- _QUOTED PASSAGE_
######
There is a cancellation form on their website - but don't rely on it. I had to lodge a complaint with comreg to cancel my contract (after a deliberate attempt from VM to trick me into renewing). Will never have anything to do with them again. Make sure to cancel your DD as even though representative confirmed cancellation and that I owed them nothing I still received a bill a week later for €40.


----------



## thedaddyman (17 May 2016)

Chantilly said:


> Trying to cancel my contract coming soon to end however they ask me to call on the last day of the contract to give me the right email address to send my request to cancel !! That does not sound right to me.
> Does anyone has the correct email and postal address to send the cancellation notice to, please?
> 
> Also they won't agree to give me a better deal available for new customer, however after cancelling my contract, I can go back and avail of the deal as a new customer !! Can't see the logic in that.



that's what they told me to do as well but I ended up having numerous discussions with them and negotiated a much better deal. it took 4 calls and about 2 hrs of my life but it was a significant saving and a new updated box as well. Ask for their disconnections department when you ring and don't accept their first or 2nd offer.


----------



## Niallo (16 Sep 2016)

partnership said:


> I cancelled my contract because I was moving. I gave them the required notice. They then harassed me for an early return of the equipment. Finally they sent me a further bill and proceeded to take the money from my account even though I had given back the equipment and was no longer getting  a service from them. I am trying to get this money refunded for the last month to no avail even though they acknowledge that it was a systems error. I cannot understand how it is okay for them to take mony and then not be able to refund it within a reasonable amount of time.


I agree worst service ever, they have avoided crediting 4 months discount since March last year. tried calling 5 times over 2 and a half hours and got  disconnected every time. I must speak to the loyalty department so they can get me to sign up for another 12 months. They agree they owe us the refund if only I can call the loyalty department. Worst ever service


----------



## PaddyW (20 Sep 2016)

Absolutely terrible organisation. Brilliant broadband, but the lack of any cop on is a massive turn off. Finally kicked them to touch when I decided to get rid of tv as rarely watch it now. They failed to tell me that they wouldn't be bundling my remaining broadband and phone and started charging me more than I had previously being paying. Eir aren't much better than them. Or at all, really.


----------



## Purple (29 Sep 2016)

I wouldn't use UPC/Virgin if they paid me.
The product is fine but the customer service is dire.
I spent a total of 14 hours on hold with them over a 3 week period trying to get an issue sorted.
In the end I moved to Sky.
######
- _RECORD EXTRACTS_
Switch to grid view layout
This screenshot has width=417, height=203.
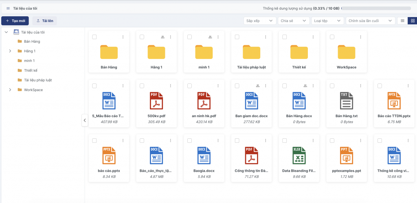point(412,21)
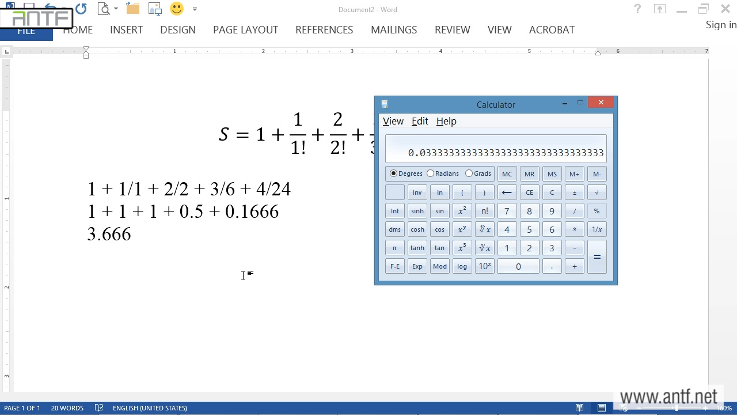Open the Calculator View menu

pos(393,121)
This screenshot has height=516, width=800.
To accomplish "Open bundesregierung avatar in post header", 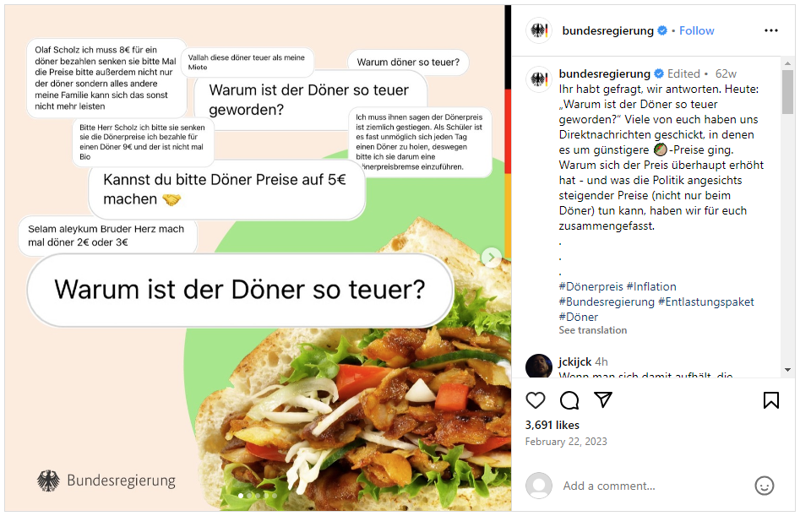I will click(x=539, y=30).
######
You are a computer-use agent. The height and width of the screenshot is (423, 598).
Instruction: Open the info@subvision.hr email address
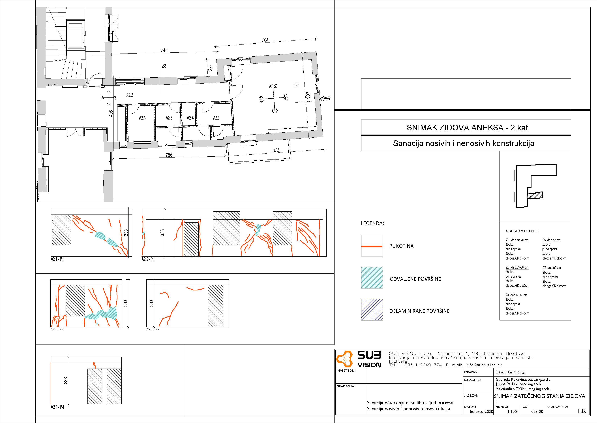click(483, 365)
######
- _WRITTEN INSTRUCTION_
Carry on the forum thread about cancelling UPC/Virgin contracts from the point where it stops.

- _OUTPUT OF THE TASK_
They have to opposite problem; superb customer service (best I've ever experienced) but their broadband used Eir lines so if there is a problem it's KN Services who fix it and they are rubbish. The way it works is you call Sky about Broadband. They log the fault and contact BT Ireland. They contact Eir(com) and they then contact KN. Basically Sky outsource their reputation to a bunch of Muppet and have to process in place to confirm that the issue is resolved. It's a shoddy business practice and it's surprising that an otherwise well run company would allow themselves to be put in that position by such a weak supply chain.

They are still better that UPC/Virgin though.


----------



## Purple (29 Sep 2016)

PaddyW said:


> Eir aren't much better than them. Or at all, really.


Agreed. Their engineers have a crappy attitude and a general lack of pride in their work. They do just about enough but generally wreck the place doing it. Low skills and a bad attitude. I wouldn't use them either, even if it was free.


----------



## Tintagel (1 Jan 2017)

I spoke earlier of a problem that I was having with Virgin Media that took 3 months to resolve.  I always pay for my TV a year in advance.
Last year my problem was eventually sorted with an apology and a "credit" added to my account.
I have now received my invoice for 2017 and I am being asked to pay a "Late payment charge" of €12.50 in respect of the delay in last years payment.
This is despite the fact that it was Virgin Media that caused last year's problem. Also, considering that I pay my annual fee a year in advance I am wondering how I can be charged a late payment fee for a service that I am paying for in advance.

One other point. My annual payment falls due for payment on the 4th January. The invoice is issued on the 21st December but I only receive this on the 29th December. It's the same every year. It seems to take them over a week to get their post out.
It's almost as if they are trying to create a "late payment" situation plus added fee by doing this.

One of the most annoying companies that I have to do business with.


----------



## Sunshine2015 (1 Jan 2017)

There should be some authority to bring these complaints to would comreg be of any benefit here?


----------



## Brendan Burgess (1 Jan 2017)

Tintagel said:


> My annual payment falls due for payment on the 4th January. The invoice is issued on the 21st December but I only receive this on the 29th December. It's the same every year. It seems to take them over a week to get their post out.



Is it not possible to pay it by direct debit? 

I know some people don't like direct debits, but if so, they should not moan about late payments.  Anything with a manual involvement has much greater scope for errors.

Brendan


----------



## Tintagel (1 Jan 2017)

If I had paid by direct debit last year I would have been charged for a room connection charge that I had cancelled earlier. It took nearly 3 months to sort out last year's invoice. Endless phone calls as well as messenging them through boards.ie.

If I was on their DD system they would have automatically taken the €12.50 late payment charge this year.

With some companies it is better to see their invoice in advance.


----------



## PaddyBloggit (1 Jan 2017)

The best way to vote dissatisfaction of a company providing a paid service to you is to disassociate yourself from the company .... just give Virgin Media up .... simples


----------



## dub_nerd (1 Jan 2017)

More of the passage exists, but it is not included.